- _Goal_
Convert the records below into a numbered list, omitting any blank lines.
((
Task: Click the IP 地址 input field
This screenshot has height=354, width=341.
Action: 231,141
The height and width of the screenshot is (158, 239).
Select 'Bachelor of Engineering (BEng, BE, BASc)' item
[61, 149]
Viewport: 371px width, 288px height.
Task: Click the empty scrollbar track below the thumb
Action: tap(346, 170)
))
- _Worked solution_
1. Task: Click the IP 地址 input field
2. This screenshot has height=354, width=341.
3. Action: 231,141
4. The height and width of the screenshot is (158, 239).
5. Select 'Bachelor of Engineering (BEng, BE, BASc)' item
6. [61, 149]
7. Viewport: 371px width, 288px height.
8. Task: Click the empty scrollbar track below the thumb
9. Action: tap(346, 170)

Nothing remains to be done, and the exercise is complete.